How to complete this task – From the records below, transcribe exactly the lines that begin at the line with "ПРОТИВ КАЗАХСКИХ ДИПЛОМАТОВ" and end at the line with "ЗАГРАНБЮРО (184, 2435)", both included.

Input for this task –
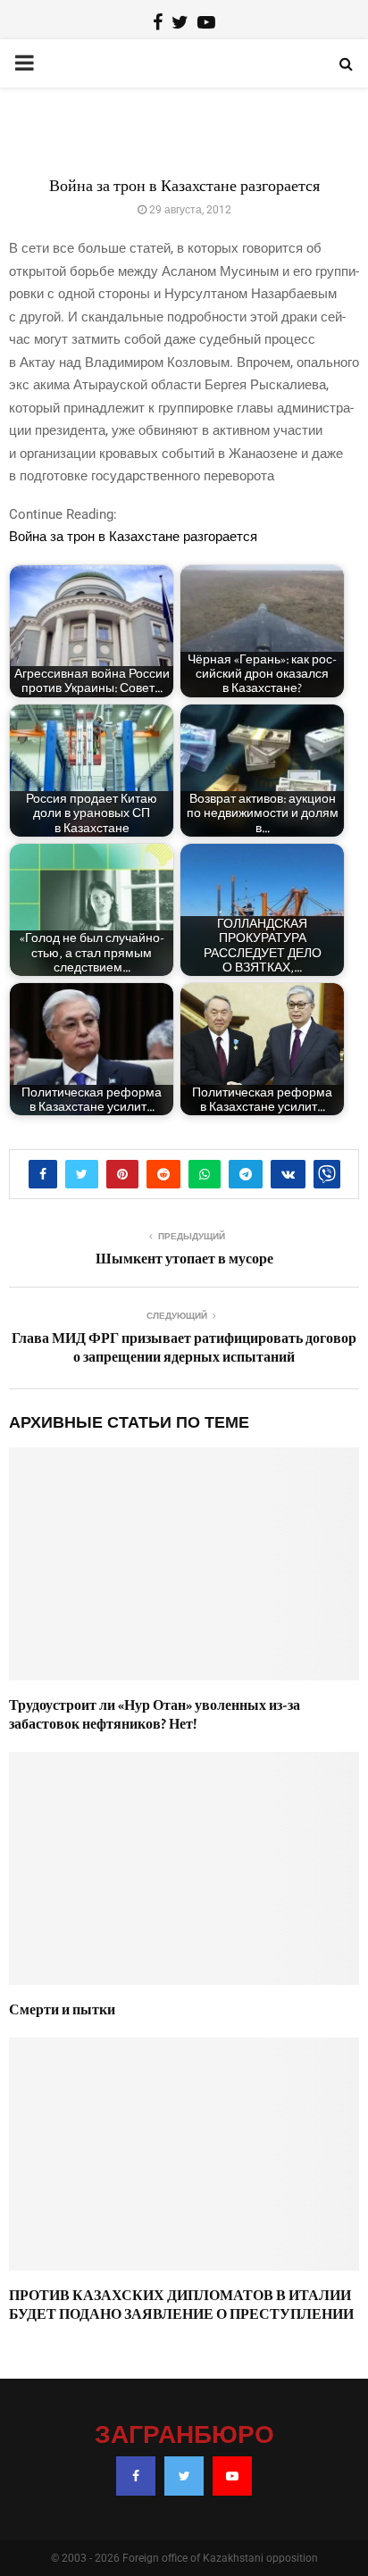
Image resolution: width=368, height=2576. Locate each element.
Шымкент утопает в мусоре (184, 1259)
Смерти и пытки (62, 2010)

* * *

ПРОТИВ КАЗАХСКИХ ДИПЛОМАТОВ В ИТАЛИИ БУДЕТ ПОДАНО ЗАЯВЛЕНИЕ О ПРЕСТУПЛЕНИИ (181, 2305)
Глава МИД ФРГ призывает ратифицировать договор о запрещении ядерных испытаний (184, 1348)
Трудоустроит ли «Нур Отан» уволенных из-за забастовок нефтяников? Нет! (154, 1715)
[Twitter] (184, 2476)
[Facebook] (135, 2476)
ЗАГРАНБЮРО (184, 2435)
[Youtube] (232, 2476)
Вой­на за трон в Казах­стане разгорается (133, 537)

Reply –
ПРОТИВ КАЗАХСКИХ ДИПЛОМАТОВ В ИТАЛИИ БУДЕТ ПОДАНО ЗАЯВЛЕНИЕ О ПРЕСТУПЛЕНИИ (181, 2305)
Глава МИД ФРГ призывает ратифицировать договор о запрещении ядерных испытаний (184, 1348)
Трудоустроит ли «Нур Отан» уволенных из-за забастовок нефтяников? Нет! (154, 1715)
[Twitter] (184, 2476)
[Facebook] (135, 2476)
ЗАГРАНБЮРО (184, 2435)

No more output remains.